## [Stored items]
————————
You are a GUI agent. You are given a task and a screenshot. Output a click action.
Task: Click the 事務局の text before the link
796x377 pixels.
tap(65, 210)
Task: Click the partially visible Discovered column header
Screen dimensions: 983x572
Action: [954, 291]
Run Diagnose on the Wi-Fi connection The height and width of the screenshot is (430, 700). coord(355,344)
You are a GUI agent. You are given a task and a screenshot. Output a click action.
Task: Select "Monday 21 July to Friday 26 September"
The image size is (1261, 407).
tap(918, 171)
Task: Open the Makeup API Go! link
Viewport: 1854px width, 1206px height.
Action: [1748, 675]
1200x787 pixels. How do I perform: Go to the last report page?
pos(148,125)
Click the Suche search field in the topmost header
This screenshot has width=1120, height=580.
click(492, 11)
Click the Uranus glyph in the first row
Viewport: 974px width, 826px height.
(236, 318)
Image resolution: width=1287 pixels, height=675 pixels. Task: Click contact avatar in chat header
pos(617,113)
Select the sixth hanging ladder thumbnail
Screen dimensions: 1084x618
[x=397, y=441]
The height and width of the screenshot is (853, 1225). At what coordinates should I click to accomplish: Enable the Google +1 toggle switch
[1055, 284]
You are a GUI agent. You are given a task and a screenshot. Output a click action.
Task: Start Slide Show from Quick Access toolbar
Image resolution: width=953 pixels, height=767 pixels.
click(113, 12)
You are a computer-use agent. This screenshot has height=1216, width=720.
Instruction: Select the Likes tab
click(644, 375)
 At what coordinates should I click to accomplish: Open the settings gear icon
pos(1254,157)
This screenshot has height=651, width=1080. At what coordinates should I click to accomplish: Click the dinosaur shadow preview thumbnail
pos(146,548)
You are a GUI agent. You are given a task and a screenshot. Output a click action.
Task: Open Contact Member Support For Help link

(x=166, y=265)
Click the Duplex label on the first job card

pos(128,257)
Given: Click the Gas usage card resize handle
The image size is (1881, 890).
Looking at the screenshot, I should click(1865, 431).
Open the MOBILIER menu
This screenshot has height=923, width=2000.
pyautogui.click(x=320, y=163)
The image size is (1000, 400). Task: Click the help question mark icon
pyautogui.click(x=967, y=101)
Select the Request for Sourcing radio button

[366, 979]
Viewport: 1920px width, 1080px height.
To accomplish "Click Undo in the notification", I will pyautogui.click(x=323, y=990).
————————
## [Directions for this task]
Copy out the entries. Leave every line exactly as it is.

## [Task solution]
You are a GUI agent. You are given a task and a screenshot. Output a click action.
Task: Click the 事務局の text before the link
796x377 pixels.
tap(65, 210)
Task: Click the partially visible Discovered column header
Screen dimensions: 983x572
Action: [954, 291]
Run Diagnose on the Wi-Fi connection The height and width of the screenshot is (430, 700). coord(355,344)
You are a GUI agent. You are given a task and a screenshot. Output a click action.
Task: Select "Monday 21 July to Friday 26 September"
The image size is (1261, 407).
tap(918, 171)
Task: Open the Makeup API Go! link
Viewport: 1854px width, 1206px height.
Action: [1748, 675]
1200x787 pixels. How do I perform: Go to the last report page?
pos(148,125)
Click the Suche search field in the topmost header
This screenshot has width=1120, height=580.
click(492, 11)
Click the Uranus glyph in the first row
Viewport: 974px width, 826px height.
(236, 318)
Image resolution: width=1287 pixels, height=675 pixels. Task: Click contact avatar in chat header
pos(617,113)
Select the sixth hanging ladder thumbnail
Screen dimensions: 1084x618
[x=397, y=441]
The height and width of the screenshot is (853, 1225). At what coordinates should I click to accomplish: Enable the Google +1 toggle switch
[1055, 284]
You are a GUI agent. You are given a task and a screenshot. Output a click action.
Task: Start Slide Show from Quick Access toolbar
Image resolution: width=953 pixels, height=767 pixels.
click(113, 12)
You are a computer-use agent. This screenshot has height=1216, width=720.
Instruction: Select the Likes tab
click(644, 375)
 At what coordinates should I click to accomplish: Open the settings gear icon
pos(1254,157)
This screenshot has height=651, width=1080. At what coordinates should I click to accomplish: Click the dinosaur shadow preview thumbnail
pos(146,548)
You are a GUI agent. You are given a task and a screenshot. Output a click action.
Task: Open Contact Member Support For Help link

(x=166, y=265)
Click the Duplex label on the first job card

pos(128,257)
Given: Click the Gas usage card resize handle
The image size is (1881, 890).
Looking at the screenshot, I should click(1865, 431).
Open the MOBILIER menu
This screenshot has height=923, width=2000.
pyautogui.click(x=320, y=163)
The image size is (1000, 400). Task: Click the help question mark icon
pyautogui.click(x=967, y=101)
Select the Request for Sourcing radio button

[366, 979]
Viewport: 1920px width, 1080px height.
To accomplish "Click Undo in the notification", I will pyautogui.click(x=323, y=990).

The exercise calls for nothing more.